[lug] RAID installation on Fedora 6 Zod

Dan Ferris dan at usrsbin.com
Fri May 11 19:54:41 MDT 2007


We use Linux software RAID heavily at work and have extremely good luck 
with it.  I prefer it to the 3ware type cards as long as I have SCSI or 
SATA drives.  The ATA seems to work ok, but not nearly as well as SATA.

However..

Having used Solstice Disk Suite/Solaris Volume Manager and FreeBSD GEOM, 
the Linux software RAID implementation is a joke.  On a Sun box, to make 
the root partition a mirror is as easy as doing metainit on a few 
slices, metaroot on the root slice and then a reboot then attach the 
second slice.  On FreeBSD it's as easy as setting the geom debug flags 
and going a gmirror on the desired partition, changing fstab and 
rebooting.  With Linux the same operation requires either a reinstall or 
a lot of trouble to copy data from one disk to another.

Also Sun makes hot swapping disks SO much easier than in Linux, but I 
digress.

Solaris and FreeBSD definatly have the right idea.  The Linux Software 
RAID needs to play some catchup.  There is no reason in my mind why it 
can't be a few simple steps to set up RAID.

Hey Nate, what do you guys do with the Sun system disks?  Obviously for 
data, you would use something like an EMC or Hitachi array with 
redundant active/active controllers, redundant power supplies, redundant 
fans, etc.  In our V240s and T2000s there is no hardware RAID.  You have 
to use Solaris Volume Manager for mirroring and the drives are easily 
hot swappable.  I also know that the E450 and E450R have no hardware 
RAID either.  I'm not sure about the higher end Sun hardware.  I never 
got to play much with the V1280s we had at Webex.

__Data records__.
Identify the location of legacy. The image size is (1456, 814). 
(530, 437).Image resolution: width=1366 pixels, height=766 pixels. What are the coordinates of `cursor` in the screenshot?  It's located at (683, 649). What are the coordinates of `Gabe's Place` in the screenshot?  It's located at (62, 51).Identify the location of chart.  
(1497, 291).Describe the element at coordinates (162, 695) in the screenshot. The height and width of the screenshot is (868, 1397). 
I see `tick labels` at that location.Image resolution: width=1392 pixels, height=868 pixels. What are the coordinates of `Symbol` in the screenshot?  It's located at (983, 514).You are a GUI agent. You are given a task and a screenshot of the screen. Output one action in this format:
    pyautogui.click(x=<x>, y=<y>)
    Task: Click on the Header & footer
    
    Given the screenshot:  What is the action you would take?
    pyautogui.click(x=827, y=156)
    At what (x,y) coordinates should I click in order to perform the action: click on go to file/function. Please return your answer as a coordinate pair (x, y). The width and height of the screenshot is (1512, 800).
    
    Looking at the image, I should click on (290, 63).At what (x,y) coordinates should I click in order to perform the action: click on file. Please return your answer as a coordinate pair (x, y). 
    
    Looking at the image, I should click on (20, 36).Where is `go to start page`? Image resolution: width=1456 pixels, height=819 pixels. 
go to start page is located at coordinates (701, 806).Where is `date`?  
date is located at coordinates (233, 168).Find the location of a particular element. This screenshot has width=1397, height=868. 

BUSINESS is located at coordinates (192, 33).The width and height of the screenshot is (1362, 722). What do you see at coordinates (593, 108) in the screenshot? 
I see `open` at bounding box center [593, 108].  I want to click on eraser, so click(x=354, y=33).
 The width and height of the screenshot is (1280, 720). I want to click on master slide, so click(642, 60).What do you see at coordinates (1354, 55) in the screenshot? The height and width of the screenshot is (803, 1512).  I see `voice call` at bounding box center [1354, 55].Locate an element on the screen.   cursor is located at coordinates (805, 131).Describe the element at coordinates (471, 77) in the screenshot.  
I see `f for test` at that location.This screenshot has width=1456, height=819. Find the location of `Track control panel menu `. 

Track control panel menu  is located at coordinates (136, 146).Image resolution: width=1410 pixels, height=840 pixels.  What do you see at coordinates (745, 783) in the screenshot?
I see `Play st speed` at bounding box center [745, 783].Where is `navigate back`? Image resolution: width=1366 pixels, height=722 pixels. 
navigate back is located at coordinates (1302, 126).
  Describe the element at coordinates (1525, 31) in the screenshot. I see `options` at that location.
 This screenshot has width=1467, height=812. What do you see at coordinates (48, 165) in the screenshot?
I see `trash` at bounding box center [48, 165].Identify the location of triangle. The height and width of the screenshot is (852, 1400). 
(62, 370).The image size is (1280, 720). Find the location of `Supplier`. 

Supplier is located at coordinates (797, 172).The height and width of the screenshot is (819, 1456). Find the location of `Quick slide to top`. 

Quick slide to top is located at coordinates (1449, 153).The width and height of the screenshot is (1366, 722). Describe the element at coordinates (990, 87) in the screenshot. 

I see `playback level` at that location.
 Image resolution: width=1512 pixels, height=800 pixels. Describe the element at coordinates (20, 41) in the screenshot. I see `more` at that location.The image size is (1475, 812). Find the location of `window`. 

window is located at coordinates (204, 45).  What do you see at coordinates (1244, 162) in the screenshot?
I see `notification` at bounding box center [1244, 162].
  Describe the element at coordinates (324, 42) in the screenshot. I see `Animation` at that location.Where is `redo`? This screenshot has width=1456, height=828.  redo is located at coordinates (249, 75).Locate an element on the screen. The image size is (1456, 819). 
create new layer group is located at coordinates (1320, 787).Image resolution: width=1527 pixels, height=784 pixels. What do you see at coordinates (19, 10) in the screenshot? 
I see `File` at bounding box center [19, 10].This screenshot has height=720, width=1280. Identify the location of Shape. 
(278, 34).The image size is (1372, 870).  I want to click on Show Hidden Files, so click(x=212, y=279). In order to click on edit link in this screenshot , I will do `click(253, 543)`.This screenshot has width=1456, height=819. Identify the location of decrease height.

__Work to do__.
1. Return, word for word, the part of the post on Linux software RAID starting with "Solaris and FreeBSD" and going on through "set up RAID.".
2. Resume the post on Linux software RAID from the point where it stops.
The entries are separate material and have no connection to the post on Linux software RAID.

__Results for the exercise__.
1.
Solaris and FreeBSD definatly have the right idea.  The Linux Software 
RAID needs to play some catchup.  There is no reason in my mind why it 
can't be a few simple steps to set up RAID.

2.
Dan

Dan

Sean Reifschneider wrote:
> On Fri, May 11, 2007 at 01:44:48PM -0600, Nate Duehr wrote:
>   
>> Linux needs to catch up to that!
>>     
>
> Linux software RAID has done this for at least a decade.  It's had to,
> because of the possibility that SCSI discs will move around when devices
> are added or removed.  This is why there is the "Linux RAID autodetect"
> partition type.  The system will look at those partitions and use the
> RAID meta-data on them to reconstruct RAID arrays, even if the drives have
> moved around.
>
> The 3ware cards also store meta-data on the drives and can deal with drives
> moving around.  Of course, this means that you can't just take an existing
> drive with data on it and have the RAID mirror it, because the meta-data is
> stored in the drive data area.  Ditto for the software RAID.  I know in the
> software RAID, it's stored at the end of the partition, so you can just
> resize the file-system a bit smaller, if supported, and RAID it after that.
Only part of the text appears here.